* _TASK PROMPT_:
Arrange the records from the line containing "Adults (564, 319)" through the end of the records as a Markdown table with the columns No. and Line, numbering each row and omitting blank lines.

■ ■ ■ ■ ■

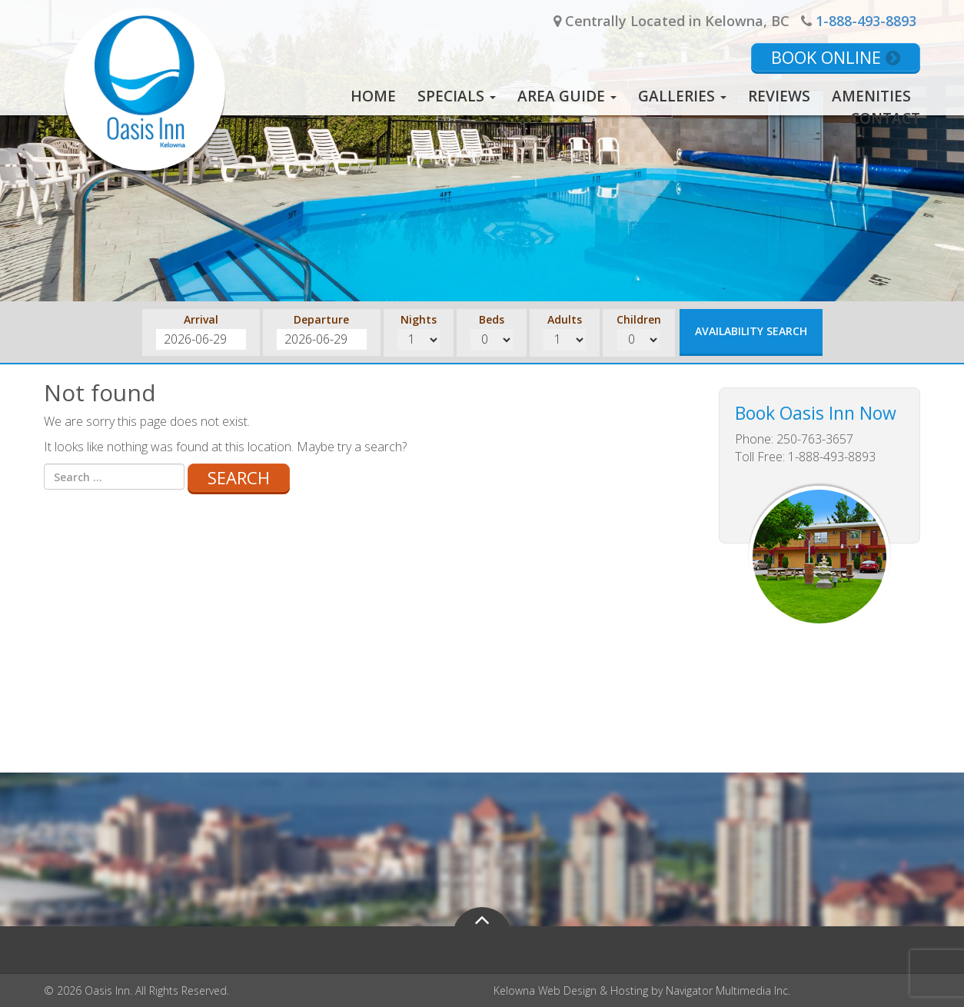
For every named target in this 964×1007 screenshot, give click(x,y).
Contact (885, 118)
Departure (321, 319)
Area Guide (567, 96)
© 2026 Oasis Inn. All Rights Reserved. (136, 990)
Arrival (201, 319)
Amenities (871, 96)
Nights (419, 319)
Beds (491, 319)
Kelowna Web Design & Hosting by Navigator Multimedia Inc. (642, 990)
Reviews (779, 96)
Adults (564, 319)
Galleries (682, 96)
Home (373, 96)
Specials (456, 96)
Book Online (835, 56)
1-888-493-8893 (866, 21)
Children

■ ■ ■ ■ ■

* _ANSWER TO THE TASK_:
| No. | Line |
|---|---|
| 1 | Adults (564, 319) |
| 2 | Galleries (682, 96) |
| 3 | Home (373, 96) |
| 4 | Specials (456, 96) |
| 5 | Book Online (835, 56) |
| 6 | 1-888-493-8893 (866, 21) |
| 7 | Children |